Strengths and limitations
The study's diverse sample and interactive focus groups provided rich insights. The interaction between participants during the focus groups elicited discussion and a deep level of reflection. The discourse was interspersed with ‘light bulb’ moments of understanding, poignant sharing of perspectives and offering of solutions. Ethnography refers to the method of studying individuals in their cultural context (Burke and Kirk, 2001); an ethnographical dimension emerged as the first author observed how the participants interacted with each other.
However, the data collection methods also represent a potential weakness.
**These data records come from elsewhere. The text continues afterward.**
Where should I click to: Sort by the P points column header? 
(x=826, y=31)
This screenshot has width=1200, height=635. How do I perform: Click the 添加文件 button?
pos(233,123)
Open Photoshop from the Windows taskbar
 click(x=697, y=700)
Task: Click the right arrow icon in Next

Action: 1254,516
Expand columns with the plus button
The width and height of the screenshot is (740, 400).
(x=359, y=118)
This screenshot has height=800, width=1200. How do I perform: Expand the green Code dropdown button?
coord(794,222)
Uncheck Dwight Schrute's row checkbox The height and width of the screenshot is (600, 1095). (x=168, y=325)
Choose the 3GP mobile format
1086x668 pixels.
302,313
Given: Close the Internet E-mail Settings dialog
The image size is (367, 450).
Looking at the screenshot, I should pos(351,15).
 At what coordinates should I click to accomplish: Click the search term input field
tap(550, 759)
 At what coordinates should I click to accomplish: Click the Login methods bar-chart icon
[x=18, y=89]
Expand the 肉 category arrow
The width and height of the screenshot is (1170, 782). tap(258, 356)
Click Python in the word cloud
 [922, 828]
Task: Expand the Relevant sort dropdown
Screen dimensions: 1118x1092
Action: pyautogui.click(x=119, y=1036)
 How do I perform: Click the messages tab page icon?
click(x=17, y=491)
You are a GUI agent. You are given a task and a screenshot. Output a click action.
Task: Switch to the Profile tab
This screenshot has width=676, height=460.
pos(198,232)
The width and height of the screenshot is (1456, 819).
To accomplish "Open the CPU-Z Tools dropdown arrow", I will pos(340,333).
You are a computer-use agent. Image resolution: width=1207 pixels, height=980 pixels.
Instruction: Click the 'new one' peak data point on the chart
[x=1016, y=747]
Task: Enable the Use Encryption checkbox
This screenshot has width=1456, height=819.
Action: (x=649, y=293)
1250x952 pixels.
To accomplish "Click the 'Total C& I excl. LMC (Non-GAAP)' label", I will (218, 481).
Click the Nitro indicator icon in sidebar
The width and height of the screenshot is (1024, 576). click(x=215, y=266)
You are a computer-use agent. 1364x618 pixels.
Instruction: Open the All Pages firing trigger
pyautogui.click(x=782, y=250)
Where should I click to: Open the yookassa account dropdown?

The use of focus groups and interviews can be criticised for only showing what people say, and not what they do (Anderson, 2010). Social desirability may have influenced how participants shared their experiences, considering the presence of the researcher and their peers.
Owing to the academic requirements of a Masters project, all data collection and analysis was conducted by the first author. While the emergence, identification and definition of themes were discussed with the second author, it did not provide the multiple perspectives that increase reliability and rigour. The first author's dual role as a researcher and practitioner provided unique insights but also potential biases. An inductive approach helped mitigate these biases and ensure data represented participants' experiences.
It was acknowledged that the first author's position as a midwife and an ambulance service employee may influence the questions asked and the interpretation of the data. While it would lack transparency to deny the potential impact of their personal values and assumptions, the complementary use of an inductive ‘bottom-up’ approach provided unexpected results without attempting to fit the data into existing theories (Vossler and Moller, 2017).
Implications for practice
Policymakers should recognise the ambulance service's role in maternity care, including them in local and national recommendations. Increasingly, ambulance services across the UK are employing consultant and specialist midwives; these roles are instrumental to facilitating inter-organisation learning and improvements. NHS trusts should consider these as examples of learning from excellence. Education providers both in pre-registration courses and practice development should facilitate and promote simulation-based multidisciplinary training with parity across professional groups.
Future research
It was outside the scope of this study to include the perspectives of women and their families directly. However, patient experience is an essential dimension to consider in the pursuit of healthcare improvement and should be explored in future enquiries concerning prehospital maternity care. Equally, clinicians' experiences of working together can be affected by transfer times, policies and organisational cultures. Therefore, clinicians working outside of London are likely to have views and experiences that differ from those expressed in this study and should be explored in future research.
Conclusions
The insights gathered from this study highlight that midwives and ambulance clinicians work together in the context of high acuity and often time-critical circumstances. Teamwork and management may impact maternal and newborn health and experience, with far-reaching implications across the life course. However, there is an absence of strategy acknowledging the ambulance service and their input at a national and local systems level. Many clinicians have reported a lack of understanding of each other's roles and remits, which is perceived to inhibit their ability to work effectively as a team.